Todo se polariza. Una marcha respalda al Gobierno, que ahora preside Nicolás Maduro, y clama por penas máximas para los “terroristas” de la derecha traidora. Otra denuncia una ruptura del orden constitucional y acusa al primer mandatario de dictador, de represor, de criminal. El hilo conductor, sin embargo, es el mismo: la rabia, la violencia, el hartazgo. Eso sí nos une a todos.
Pero las armas nos diferencian. Y los métodos también. Nos diferencian las torturas televisadas, las bombas lacrimógenas vencidas que lanzan desde helicópteros, los perdigones a quemarropa, una que otra bala que, casualmente, suele impactar en la cabeza. Al otro lado hay piedras y bombas molotov. Gente que no tiene nada que perder se enfrenta a gente que lo puede perder todo: la combinación es explosiva.
Mientras escribo, Venezuela marcha y se manifiesta. Hoy se deciden posturas. Figuras políticas se perfilan. Campañas y estrategias, un nuevo discurso rancio. Así, en el esplendor de la más tradicional mediocridad criolla, la hegemonía continúa en disputa. El mundo observa. Se escriben las versiones.
Mientras yo escribo esto, un manifestante opositor recibe un tiro en la cabeza. Y creo que los morochos Sánchez, dos estudiantes de Ciencias Políticas de la UCV y militantes de Primero Justicia, ya han sido trasladados a la cárcel de Tocorón. Miles de manifestantes arriesgan su vida en enfrentamientos contra la GNB. E incluso los que ya están resguardados en sus casas se arriesgan porque un PNB puede disparar una bomba lacrimógena dentro de su vivienda. Así, sin más.
Mientras yo escribía el párrafo anterior, desde la más honda indignación que nubla hasta las palabras y acalora el cuerpo, el joven de 17 años al que le dispararon en la cabeza falleció.
Escribir sobre Venezuela es difícil, abruma. Diecinueve años pasan en un segundo que parece destinado a repetirse una y otra vez, hasta el fin de los tiempos. La circularidad marea, confunde. Venezuela es el limbo de la injusticia. Tratar de explicarla, de apaciguar el tono, es imposible. Es imposible porque duele en las entrañas, en la infancia que no fue, en la juventud que no será, en todos los viejos que no vamos a conocer porque nos fueron arrebatados.
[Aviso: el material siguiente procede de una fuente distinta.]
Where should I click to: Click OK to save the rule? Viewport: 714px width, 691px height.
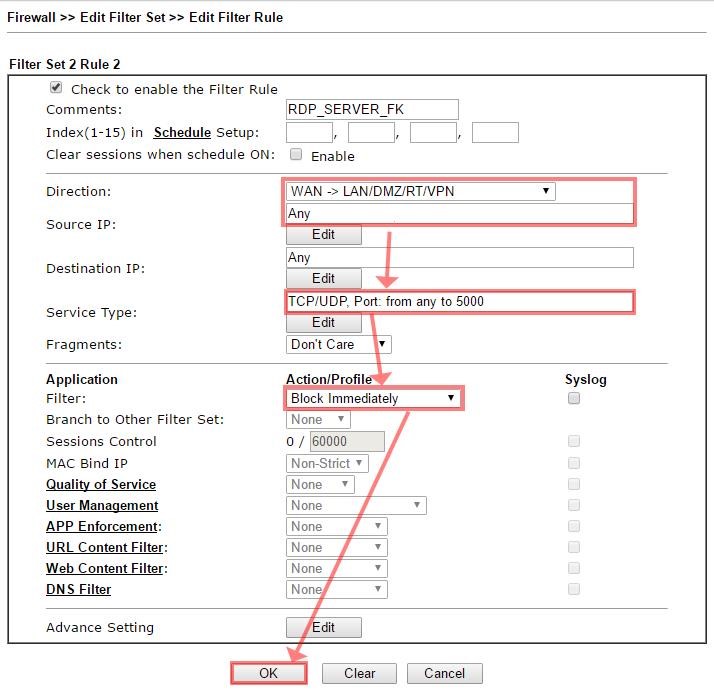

Y a algunos aún no les basta: Nicolás Maduro amenaza con armar a un millón de milicianos. Amenaza con el Plan Zamora en verde. Amenaza con ser un pendejo mediocre que ha llegado al poder por el dedo de un moribundo y ahí sigue. Amenaza desde el absurdo más absoluto. Amenaza y hay que contarlo.
Contar que en dos semanas ya son 538 las personas detenidas en protestas, según denuncia el Foro Penal. Contar que algunas de ellas serán torturadas, como los gemelos Sánchez, como Marco Coello y otros que la dinámica veloz de este país nos hace olvidar. Contar que a algunas personas les parece bien porque les dicen en cadena nacional que pensar distinto es terrorismo.
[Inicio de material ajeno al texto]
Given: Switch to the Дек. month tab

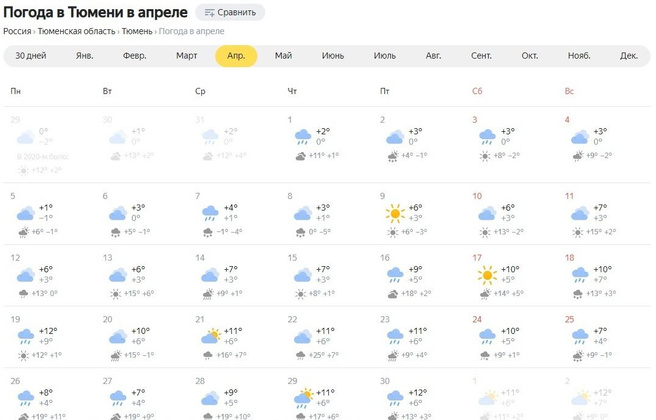Looking at the screenshot, I should click(x=628, y=56).
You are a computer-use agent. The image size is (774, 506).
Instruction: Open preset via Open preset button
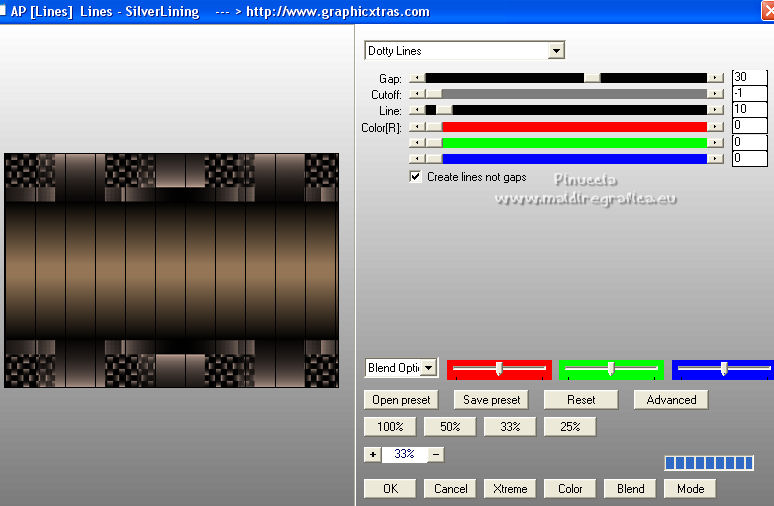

Hace unos días mi hermana mayor recordaba la marcha del 11 de abril de 2002. Me contó que mi reacción al ver las noticias, que reportaban muertos y heridos, fue llorar y denunciar ante mi padre, mi institución de mayor autoridad, una frase corta: “nos están matando”. Yo tenía nueve años. Hoy, quince años después, mi denuncia es la misma: sí, nos siguen matando. Sus políticas, sus malandros, sus cuerpos de seguridad. Su arrogancia nos está matando en el nombre de una patria que ya no existe.